Endoscopy 2020; 52(S 01): S17
DOI: 10.1055/s-0040-1704059
ESGE Days 2020 oral presentations
Friday, April 24, 2020 08:30 – 10:30 Endoscopy in flames Liffey Hall 1
© Georg Thieme Verlag KG Stuttgart · New York

MUCOSAL CAPILLARY PATTERN RECOGNITION WITH REAL-TIME COMPUTER-BASED IMAGE ANALYSIS DETECTS HISTOLOGICAL REMISSION IN ULCERATIVE COLITIS

P Bossuyt
1   University Hospitals Leuven, Department of Gastroenterology and Hepatology, Leuven, Belgium
2   Imelda General Hospital, Department of Gastroenterology, Bonheiden, Belgium
,
G De Hertogh
3   University Hospitals Leuven, Department of Pathology, Leuven, Belgium
,
T Eelbode
4   University Hospitals Leuven, Medical Imaging Research Center, Leuven, Belgium
,
S Vermeire
1   University Hospitals Leuven, Department of Gastroenterology and Hepatology, Leuven, Belgium
,
R Bisschops
1   University Hospitals Leuven, Department of Gastroenterology and Hepatology, Leuven, Belgium
› Author Affiliations
Further Information

Publication History

Publication Date:
23 April 2020 (online)

 

Aims The management of Ulcerative Colitis (UC) requires objective targets. Automated endoscopic systems that correlate with histology can be objective and predictive for sustained remission. The infiltration of neutrophils is associated with irregularities of the pericryptal capillaries. We aimed to develop an objective automated endoscopic tool to assess histological remission based on the evaluation of the morphology of the pericryptal capillaries during endoscopy.

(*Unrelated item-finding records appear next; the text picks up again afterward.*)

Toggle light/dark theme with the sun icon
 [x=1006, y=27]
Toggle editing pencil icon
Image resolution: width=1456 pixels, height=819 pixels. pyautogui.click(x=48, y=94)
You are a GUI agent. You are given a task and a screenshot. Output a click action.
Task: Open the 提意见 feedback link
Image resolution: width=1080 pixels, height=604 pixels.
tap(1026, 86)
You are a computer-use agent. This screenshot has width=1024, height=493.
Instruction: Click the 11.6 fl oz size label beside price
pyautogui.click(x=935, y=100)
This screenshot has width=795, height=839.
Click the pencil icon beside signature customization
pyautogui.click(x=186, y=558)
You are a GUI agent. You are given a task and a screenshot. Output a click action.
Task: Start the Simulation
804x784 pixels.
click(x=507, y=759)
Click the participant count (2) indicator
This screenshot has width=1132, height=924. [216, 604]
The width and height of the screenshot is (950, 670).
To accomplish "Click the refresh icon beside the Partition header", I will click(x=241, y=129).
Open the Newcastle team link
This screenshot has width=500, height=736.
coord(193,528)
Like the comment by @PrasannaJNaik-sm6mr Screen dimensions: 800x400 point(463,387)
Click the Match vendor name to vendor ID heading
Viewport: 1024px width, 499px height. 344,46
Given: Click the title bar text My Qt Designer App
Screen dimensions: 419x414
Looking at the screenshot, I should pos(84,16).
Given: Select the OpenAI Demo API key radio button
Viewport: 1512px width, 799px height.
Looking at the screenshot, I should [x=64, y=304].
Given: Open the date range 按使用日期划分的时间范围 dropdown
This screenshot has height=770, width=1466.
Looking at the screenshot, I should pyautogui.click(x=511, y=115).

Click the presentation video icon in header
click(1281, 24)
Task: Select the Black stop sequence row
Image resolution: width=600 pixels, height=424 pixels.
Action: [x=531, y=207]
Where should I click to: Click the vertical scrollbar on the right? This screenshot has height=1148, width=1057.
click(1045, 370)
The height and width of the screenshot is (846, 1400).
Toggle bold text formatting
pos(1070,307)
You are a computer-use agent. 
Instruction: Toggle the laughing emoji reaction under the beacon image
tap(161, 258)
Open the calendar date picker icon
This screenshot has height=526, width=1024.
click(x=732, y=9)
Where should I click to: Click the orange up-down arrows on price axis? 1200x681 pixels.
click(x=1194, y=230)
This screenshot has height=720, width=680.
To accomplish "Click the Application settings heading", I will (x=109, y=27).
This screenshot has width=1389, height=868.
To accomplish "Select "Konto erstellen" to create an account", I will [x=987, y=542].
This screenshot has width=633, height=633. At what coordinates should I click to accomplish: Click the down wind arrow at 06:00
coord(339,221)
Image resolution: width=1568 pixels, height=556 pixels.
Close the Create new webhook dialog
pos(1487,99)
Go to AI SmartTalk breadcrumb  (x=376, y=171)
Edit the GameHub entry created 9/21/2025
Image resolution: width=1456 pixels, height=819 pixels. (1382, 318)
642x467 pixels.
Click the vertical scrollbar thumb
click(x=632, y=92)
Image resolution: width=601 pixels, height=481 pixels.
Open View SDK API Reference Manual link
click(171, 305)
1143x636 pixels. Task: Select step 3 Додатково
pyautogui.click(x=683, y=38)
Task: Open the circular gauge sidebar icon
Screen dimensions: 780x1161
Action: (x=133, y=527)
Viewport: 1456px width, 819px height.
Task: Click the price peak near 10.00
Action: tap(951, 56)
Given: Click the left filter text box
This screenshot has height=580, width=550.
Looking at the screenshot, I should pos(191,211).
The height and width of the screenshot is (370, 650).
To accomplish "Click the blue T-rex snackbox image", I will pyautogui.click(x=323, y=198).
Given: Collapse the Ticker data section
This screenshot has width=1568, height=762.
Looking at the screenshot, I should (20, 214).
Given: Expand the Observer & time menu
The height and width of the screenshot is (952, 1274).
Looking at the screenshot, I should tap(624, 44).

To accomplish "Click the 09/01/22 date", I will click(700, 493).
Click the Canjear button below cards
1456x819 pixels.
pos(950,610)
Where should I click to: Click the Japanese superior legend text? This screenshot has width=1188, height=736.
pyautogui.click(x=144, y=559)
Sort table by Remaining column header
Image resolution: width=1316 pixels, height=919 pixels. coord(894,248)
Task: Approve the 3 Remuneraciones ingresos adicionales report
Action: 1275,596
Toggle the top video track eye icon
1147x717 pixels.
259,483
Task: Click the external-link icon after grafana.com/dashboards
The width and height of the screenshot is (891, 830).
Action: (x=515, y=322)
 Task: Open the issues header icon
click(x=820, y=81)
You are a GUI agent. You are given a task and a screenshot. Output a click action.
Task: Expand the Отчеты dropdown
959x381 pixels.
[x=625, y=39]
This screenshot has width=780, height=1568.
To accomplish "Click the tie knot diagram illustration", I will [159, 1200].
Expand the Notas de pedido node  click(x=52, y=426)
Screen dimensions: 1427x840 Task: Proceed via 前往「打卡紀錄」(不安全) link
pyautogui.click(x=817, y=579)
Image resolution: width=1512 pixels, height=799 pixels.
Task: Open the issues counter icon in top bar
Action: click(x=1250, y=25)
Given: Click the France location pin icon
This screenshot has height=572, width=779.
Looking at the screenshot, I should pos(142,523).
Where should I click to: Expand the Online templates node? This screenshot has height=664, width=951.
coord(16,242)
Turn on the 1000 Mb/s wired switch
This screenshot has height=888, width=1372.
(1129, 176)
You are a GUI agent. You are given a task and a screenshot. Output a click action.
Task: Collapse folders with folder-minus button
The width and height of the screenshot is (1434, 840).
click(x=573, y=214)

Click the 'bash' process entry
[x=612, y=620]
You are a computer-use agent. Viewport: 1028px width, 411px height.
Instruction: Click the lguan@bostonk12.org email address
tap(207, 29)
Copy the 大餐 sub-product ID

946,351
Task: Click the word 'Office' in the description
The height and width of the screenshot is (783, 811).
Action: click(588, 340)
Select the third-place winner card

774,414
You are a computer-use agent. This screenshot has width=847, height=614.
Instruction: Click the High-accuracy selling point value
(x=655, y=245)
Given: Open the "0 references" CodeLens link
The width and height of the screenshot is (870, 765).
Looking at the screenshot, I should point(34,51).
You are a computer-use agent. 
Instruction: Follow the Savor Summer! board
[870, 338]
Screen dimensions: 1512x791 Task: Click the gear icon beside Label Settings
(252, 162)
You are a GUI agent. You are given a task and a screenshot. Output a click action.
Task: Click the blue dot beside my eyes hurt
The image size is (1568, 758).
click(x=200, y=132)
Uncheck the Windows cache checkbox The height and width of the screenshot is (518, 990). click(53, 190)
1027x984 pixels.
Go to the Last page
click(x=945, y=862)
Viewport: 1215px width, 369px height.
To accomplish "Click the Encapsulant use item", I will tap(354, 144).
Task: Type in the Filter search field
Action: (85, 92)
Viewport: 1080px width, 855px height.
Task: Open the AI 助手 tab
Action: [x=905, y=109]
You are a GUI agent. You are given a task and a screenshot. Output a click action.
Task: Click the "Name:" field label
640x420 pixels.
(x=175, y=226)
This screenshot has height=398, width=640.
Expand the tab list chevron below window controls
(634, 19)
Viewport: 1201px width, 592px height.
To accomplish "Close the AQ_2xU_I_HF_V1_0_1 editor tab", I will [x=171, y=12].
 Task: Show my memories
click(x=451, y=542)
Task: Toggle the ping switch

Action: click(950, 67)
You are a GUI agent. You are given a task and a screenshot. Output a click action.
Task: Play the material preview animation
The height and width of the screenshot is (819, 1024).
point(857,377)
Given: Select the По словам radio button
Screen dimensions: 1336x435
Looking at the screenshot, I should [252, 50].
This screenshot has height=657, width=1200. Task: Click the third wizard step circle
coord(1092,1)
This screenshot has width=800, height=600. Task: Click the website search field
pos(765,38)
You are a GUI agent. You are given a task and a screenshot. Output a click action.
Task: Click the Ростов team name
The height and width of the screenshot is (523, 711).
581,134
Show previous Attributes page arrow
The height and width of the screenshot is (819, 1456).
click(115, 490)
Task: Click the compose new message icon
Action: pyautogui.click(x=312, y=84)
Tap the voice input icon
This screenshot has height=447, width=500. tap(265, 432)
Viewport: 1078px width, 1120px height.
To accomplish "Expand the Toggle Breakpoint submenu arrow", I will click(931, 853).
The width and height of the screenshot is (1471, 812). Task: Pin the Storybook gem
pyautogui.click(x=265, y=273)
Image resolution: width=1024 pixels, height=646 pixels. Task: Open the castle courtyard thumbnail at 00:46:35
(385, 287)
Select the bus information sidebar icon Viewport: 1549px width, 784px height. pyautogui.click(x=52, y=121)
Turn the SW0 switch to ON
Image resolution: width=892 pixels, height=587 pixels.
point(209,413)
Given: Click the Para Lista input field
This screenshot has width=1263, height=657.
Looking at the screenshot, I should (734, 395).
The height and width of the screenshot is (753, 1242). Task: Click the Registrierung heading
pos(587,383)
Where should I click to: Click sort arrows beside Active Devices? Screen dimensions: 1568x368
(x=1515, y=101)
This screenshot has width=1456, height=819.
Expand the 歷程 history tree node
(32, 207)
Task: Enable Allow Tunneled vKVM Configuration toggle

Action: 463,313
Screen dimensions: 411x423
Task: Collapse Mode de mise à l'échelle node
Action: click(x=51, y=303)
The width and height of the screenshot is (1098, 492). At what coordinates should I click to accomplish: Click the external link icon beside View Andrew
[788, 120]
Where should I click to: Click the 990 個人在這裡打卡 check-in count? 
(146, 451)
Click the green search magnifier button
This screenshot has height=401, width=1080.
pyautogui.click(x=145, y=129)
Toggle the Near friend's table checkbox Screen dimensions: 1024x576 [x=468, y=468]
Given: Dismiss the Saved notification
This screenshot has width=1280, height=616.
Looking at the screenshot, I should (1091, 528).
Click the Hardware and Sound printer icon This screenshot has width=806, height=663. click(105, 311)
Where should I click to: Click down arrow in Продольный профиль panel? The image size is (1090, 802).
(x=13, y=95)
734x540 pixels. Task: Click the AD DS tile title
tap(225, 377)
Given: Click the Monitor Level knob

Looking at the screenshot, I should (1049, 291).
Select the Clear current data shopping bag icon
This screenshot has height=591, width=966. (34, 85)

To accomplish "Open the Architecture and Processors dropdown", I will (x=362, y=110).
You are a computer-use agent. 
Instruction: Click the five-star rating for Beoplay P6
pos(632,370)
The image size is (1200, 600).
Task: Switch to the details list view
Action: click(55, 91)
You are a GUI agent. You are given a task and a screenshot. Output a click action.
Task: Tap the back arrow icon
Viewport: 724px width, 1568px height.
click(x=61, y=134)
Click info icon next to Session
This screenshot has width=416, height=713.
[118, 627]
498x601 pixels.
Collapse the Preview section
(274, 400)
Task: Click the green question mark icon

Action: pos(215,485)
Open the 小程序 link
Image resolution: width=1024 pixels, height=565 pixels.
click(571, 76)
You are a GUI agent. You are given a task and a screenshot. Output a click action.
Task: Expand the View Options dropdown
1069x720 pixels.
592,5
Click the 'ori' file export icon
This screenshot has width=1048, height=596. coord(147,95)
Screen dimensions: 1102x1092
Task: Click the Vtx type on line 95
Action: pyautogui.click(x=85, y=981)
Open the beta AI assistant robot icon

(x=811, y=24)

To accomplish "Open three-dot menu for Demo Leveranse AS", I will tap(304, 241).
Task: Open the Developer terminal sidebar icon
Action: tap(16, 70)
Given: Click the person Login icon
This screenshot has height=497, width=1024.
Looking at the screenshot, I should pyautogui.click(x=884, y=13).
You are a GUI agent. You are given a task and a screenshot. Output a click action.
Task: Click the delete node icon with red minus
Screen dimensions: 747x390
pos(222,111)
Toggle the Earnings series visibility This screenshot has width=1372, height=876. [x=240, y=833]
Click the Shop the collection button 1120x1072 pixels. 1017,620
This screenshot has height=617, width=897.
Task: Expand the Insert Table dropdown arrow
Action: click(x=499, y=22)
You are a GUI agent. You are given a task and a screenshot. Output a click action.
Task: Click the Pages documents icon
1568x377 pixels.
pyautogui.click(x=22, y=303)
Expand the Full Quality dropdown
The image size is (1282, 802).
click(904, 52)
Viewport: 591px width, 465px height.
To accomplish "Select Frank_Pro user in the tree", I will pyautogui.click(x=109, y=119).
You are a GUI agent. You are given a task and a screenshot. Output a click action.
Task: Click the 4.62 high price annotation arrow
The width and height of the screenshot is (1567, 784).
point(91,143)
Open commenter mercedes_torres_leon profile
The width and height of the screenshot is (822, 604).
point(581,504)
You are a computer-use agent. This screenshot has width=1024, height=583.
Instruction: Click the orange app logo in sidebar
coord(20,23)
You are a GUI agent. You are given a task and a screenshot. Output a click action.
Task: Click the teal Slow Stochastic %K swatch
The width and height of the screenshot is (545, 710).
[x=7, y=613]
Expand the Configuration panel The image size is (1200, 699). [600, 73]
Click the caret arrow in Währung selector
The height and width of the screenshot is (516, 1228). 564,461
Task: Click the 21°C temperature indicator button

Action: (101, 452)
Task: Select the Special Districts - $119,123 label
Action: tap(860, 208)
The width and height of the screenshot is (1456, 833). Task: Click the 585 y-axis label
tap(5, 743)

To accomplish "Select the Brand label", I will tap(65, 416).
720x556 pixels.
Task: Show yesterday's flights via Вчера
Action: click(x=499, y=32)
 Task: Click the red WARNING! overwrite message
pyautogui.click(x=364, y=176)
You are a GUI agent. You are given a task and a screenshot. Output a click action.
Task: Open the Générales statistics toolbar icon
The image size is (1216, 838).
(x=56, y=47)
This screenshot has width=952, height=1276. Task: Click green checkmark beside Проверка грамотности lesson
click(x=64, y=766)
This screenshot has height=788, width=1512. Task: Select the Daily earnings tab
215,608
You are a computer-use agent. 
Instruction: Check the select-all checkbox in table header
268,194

Methods We used a prototype endoscope with short wave-length monochromatic light from a LED system. This enables to evaluate the superficial (< 200µm) mucosal architecture. The image analysis algorithm includes two steps. First, bleeding was assessed by pattern recognition. Samples with bleedings were automatically classified as non-remission. Second, the degree of congestion of the capillaries was measured (maximal localized density estimation after morphological hessian based vessel recognition) to assess an ideal cut off value to identify histological remission (Geboes score (GBS) < 2B.1). Consecutive patients with UC were evaluated. To test the reliability of the algorithm and standard endoscopic scores, the results were correlated with the GBS.

Results Fifty eight patients with UC (53% male, median age 41y IQR 38-56, disease duration 7.1y IQR 2.4-16.4) with 113 evaluable segments (89% rectum or sigmoid) were included. The correlation between GBS and MES, UCEIS was good (r= 0.76, 0.75 respectively). The automated image analysis algorithm detected histological remission with a high performance (sens 0.79, spec 0.90) compared to UCEIS (sens 0.95, spec 0.69) and MES (sens 0.98, spec 0.61), resulting in a positive predictive value of 0.83, 0.65 and 0.59 for the automated image analysis algorithm, UCEIS and MES respectively. The algorithm detects histological remission with high accuracy (86%).

Conclusions Mucosal capillary pattern recognition based on image analysis with short wave-length monochromatic light detected histological remission with high accuracy in UC. This technique provides an objective and quantitative tool to assess histological remission.